------ DATA SHOWN

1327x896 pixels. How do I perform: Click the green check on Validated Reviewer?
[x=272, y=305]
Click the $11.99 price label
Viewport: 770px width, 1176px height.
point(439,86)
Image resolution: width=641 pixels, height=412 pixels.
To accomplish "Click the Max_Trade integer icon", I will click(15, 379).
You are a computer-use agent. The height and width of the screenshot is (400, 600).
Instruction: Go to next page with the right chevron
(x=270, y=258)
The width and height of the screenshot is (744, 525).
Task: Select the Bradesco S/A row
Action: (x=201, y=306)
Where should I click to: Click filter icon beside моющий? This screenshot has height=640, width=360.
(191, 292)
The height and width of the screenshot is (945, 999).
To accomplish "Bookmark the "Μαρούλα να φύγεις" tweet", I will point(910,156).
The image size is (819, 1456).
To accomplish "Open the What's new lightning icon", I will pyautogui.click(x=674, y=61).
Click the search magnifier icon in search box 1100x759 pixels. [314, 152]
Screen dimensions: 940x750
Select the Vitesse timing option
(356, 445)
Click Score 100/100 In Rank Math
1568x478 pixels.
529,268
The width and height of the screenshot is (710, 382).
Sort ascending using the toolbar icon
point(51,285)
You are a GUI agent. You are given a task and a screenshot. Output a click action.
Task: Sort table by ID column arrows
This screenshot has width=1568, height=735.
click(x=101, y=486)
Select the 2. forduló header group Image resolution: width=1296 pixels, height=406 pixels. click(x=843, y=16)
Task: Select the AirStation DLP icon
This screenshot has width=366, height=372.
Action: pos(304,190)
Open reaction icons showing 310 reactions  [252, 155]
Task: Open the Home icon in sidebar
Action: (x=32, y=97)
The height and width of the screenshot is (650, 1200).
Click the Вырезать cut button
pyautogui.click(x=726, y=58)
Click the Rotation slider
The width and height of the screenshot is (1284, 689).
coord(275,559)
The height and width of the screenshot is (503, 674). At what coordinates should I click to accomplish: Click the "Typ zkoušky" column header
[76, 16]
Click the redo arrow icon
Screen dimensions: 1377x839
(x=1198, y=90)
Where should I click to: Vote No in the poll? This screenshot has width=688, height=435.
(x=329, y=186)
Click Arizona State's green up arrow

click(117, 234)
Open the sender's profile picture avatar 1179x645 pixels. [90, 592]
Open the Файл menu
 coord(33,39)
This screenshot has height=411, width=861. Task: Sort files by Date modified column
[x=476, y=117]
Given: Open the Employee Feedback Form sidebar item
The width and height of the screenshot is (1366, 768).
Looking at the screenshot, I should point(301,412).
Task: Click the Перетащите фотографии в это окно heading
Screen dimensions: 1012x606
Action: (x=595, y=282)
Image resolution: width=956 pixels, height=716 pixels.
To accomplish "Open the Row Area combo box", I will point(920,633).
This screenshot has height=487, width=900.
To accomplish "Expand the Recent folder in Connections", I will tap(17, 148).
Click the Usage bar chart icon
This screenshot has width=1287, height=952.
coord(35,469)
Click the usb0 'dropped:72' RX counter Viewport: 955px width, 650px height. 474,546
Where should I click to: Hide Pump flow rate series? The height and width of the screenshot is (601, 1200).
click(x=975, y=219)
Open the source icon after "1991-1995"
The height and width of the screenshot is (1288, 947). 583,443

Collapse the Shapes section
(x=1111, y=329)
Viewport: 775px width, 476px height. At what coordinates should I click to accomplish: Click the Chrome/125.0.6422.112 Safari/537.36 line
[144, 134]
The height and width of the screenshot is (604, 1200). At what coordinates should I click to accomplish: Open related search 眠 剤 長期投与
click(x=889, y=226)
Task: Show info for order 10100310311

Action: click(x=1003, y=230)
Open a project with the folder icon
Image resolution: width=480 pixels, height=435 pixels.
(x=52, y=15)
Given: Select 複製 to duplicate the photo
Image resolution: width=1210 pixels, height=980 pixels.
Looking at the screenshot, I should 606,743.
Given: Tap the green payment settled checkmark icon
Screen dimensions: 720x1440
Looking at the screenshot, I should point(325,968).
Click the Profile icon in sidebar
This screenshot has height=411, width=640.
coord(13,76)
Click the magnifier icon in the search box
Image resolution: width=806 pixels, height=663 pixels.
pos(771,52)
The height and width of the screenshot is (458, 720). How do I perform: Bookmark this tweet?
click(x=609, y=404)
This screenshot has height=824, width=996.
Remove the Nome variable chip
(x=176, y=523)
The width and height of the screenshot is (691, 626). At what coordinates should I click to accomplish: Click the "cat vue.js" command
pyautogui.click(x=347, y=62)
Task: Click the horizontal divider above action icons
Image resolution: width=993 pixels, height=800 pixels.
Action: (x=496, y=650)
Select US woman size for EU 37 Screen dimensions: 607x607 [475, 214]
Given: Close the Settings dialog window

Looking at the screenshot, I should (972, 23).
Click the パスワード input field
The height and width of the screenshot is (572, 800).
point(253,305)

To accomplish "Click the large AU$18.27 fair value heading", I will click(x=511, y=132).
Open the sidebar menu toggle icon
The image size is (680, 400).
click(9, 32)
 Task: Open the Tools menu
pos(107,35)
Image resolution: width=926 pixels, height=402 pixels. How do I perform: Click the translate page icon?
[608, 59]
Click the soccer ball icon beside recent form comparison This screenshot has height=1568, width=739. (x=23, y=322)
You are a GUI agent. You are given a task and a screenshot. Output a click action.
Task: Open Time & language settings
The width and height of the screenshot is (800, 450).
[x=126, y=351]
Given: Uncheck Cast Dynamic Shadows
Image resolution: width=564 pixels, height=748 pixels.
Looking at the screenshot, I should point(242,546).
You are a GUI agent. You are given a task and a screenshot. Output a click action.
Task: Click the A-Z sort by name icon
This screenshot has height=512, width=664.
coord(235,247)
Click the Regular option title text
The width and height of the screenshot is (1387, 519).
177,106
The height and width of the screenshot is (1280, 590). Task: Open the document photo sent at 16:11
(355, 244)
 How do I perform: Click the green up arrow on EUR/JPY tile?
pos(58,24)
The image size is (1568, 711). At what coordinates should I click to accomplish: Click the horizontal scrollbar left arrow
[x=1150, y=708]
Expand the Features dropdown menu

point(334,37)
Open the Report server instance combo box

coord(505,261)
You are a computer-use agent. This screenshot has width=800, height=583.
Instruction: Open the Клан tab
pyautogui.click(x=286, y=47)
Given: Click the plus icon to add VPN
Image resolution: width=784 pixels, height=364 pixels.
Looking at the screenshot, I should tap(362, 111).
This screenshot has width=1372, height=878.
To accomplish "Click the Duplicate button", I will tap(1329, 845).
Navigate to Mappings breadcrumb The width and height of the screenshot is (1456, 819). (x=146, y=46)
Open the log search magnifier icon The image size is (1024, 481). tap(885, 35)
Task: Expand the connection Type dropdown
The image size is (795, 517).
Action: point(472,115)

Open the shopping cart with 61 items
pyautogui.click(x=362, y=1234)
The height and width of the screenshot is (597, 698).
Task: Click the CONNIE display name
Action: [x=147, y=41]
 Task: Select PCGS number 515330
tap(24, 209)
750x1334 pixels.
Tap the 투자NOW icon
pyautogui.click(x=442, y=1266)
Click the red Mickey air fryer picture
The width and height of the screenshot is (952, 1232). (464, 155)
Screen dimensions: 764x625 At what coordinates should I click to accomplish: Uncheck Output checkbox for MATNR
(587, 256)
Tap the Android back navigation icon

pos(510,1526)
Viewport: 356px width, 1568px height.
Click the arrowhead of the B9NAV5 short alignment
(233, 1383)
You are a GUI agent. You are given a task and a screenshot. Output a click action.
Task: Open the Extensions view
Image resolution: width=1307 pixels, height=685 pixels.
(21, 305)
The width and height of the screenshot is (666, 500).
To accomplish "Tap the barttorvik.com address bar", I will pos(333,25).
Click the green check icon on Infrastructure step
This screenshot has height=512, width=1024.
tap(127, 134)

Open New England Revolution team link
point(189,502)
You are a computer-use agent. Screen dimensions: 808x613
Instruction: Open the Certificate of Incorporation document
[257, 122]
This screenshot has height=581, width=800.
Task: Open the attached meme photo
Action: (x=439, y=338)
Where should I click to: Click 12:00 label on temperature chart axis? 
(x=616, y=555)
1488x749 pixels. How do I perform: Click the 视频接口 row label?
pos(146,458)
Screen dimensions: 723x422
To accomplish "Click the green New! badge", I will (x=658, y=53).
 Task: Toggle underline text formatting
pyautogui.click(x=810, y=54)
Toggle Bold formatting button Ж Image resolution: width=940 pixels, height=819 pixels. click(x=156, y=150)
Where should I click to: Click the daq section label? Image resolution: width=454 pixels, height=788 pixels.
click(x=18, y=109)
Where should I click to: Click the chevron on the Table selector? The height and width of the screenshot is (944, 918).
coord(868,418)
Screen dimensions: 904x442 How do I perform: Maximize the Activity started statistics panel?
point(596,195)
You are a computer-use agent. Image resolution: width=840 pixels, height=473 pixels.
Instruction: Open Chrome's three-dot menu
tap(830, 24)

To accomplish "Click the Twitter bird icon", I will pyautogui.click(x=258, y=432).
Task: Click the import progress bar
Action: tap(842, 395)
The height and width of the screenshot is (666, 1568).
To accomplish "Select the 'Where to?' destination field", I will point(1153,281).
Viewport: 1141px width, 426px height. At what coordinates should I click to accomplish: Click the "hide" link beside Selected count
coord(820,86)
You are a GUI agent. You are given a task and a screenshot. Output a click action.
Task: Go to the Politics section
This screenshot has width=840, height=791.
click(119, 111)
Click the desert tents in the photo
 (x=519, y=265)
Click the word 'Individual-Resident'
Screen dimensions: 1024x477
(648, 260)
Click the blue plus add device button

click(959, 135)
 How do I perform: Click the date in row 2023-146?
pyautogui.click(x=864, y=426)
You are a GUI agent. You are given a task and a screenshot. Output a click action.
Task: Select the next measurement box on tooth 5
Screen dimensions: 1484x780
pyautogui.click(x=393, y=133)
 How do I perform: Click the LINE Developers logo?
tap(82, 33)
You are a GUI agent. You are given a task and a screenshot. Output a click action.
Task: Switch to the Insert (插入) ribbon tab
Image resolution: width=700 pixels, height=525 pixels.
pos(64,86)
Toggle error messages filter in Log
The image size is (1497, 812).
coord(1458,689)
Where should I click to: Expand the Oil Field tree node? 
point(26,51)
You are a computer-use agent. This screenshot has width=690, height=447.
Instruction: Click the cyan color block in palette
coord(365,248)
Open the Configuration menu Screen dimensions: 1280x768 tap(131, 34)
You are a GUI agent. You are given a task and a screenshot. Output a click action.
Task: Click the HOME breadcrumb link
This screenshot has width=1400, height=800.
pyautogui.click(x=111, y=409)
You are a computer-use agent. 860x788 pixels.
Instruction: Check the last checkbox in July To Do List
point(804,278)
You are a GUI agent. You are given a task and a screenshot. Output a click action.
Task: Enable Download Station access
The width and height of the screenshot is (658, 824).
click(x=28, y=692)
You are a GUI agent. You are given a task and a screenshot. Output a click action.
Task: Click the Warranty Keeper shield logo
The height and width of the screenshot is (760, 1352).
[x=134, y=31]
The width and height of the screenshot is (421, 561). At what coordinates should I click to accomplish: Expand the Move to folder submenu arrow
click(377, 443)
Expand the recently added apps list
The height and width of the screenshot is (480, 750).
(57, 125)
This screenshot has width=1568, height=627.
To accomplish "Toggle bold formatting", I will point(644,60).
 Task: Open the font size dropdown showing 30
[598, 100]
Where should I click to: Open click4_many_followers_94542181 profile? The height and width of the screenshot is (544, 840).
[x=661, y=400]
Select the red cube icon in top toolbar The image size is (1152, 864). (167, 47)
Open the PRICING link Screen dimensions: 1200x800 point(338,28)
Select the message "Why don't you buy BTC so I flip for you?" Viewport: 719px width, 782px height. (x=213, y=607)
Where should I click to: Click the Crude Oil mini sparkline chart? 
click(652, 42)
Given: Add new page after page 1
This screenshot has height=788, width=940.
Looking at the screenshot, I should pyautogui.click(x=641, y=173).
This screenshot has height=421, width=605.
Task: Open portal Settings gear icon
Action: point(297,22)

------------

WHAT THE EXERCISE ASKS - Whenever a line in the data above contains the word "magnifier", include it in the tally, and report only the final number.

EXPECTED ANSWER - 3